Circuit designers who use stacked capacitors 20 for these applications are concerned first with the capacitance and voltage rating that will make the circuit function. There is also a concern with second order effects such as the effects of heat dissipation affecting thermal expansion or contraction and vibration from mechanical shock. Heat dissipation is primarily achieved by conduction. It is generally accepted that air convection accounts for only a small portion of the heat dissipated from the chip 22. Conduction occurs through an internal electrode to the silver end terminations 24 through the solder 29 to the lead frames 26 and then into a circuit board 30 or other substrate. In the case of the stacked capacitor 20, the heat conduction has a longer path due to the height of the stack. Heat conduction from the top of the stack down to the circuit board 30 may be very inefficient.

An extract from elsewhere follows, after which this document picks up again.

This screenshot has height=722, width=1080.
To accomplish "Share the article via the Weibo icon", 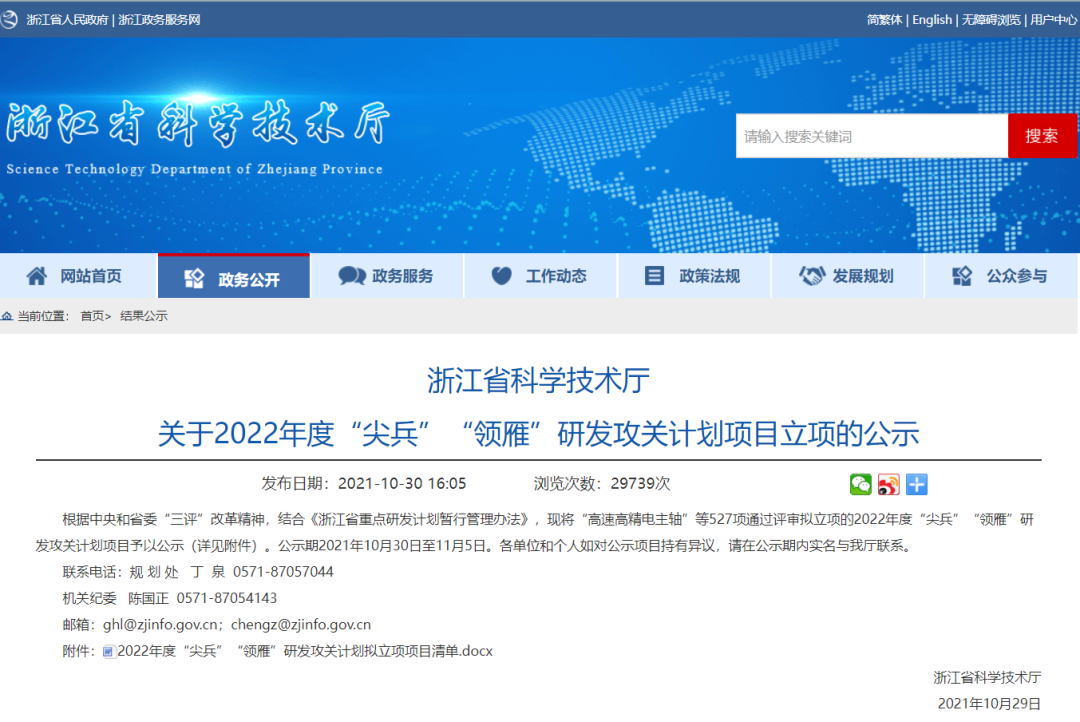I will point(889,484).
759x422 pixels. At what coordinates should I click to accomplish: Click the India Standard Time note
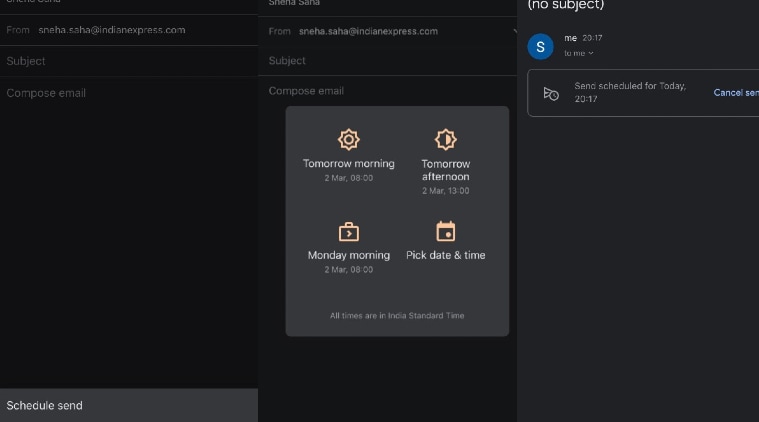click(x=397, y=316)
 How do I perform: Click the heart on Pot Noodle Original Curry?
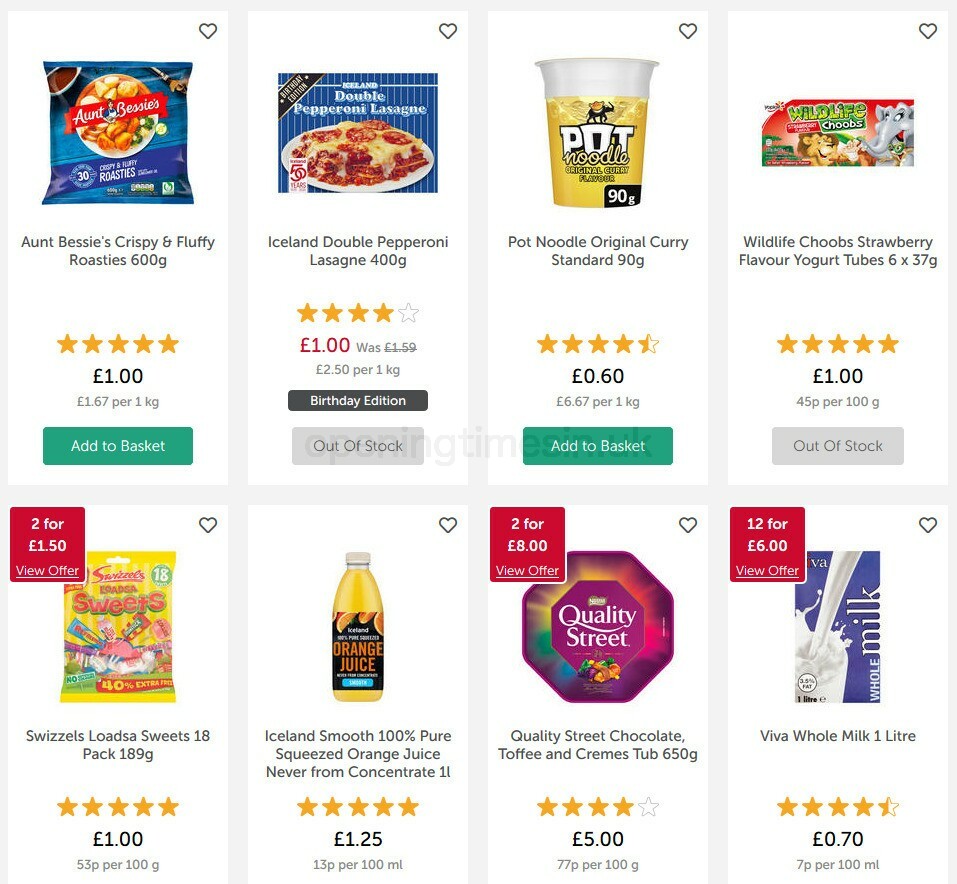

Generally speaking, since a significant amount of heat is generated in the vicinity of a source, substrates are normally constituted with aluminum having a high heat discharge capacity. However, since the temperature in the vicinity of the source changes greatly when the source is turned on and off, a significant amount of thermal stress occurs at a ceramic capacitor mounted on the aluminum substrate, which has a high coefficient of thermal expansion. This thermal stress may cause cracking to occur at the ceramic capacitor, which, in turn, may induce problems such as shorting defects and arcing.
Further concerns about the performance of stacked capacitors arise under vibration and mechanical shock conditions. The stacks may be tall and heavy. Under normal design conditions, the height may reach 0.72 inches in some stacked configurations, with areas ranging from 0.25″×0.25″ up to 1.2″×2.0″. When used in a satellite or rocket, there is a legitimate concern of the part falling off of the circuit board, or at least of the solder joints cracking or breaking loose resulting from excessive vibrations and extreme environmental conditions. Many designers resort to using an epoxy to help adhere the capacitor to the board, but this is not optimal because the epoxy itself might cause problems, such as thermal stresses, under certain temperature conditions due to the expansion or contraction of the epoxy.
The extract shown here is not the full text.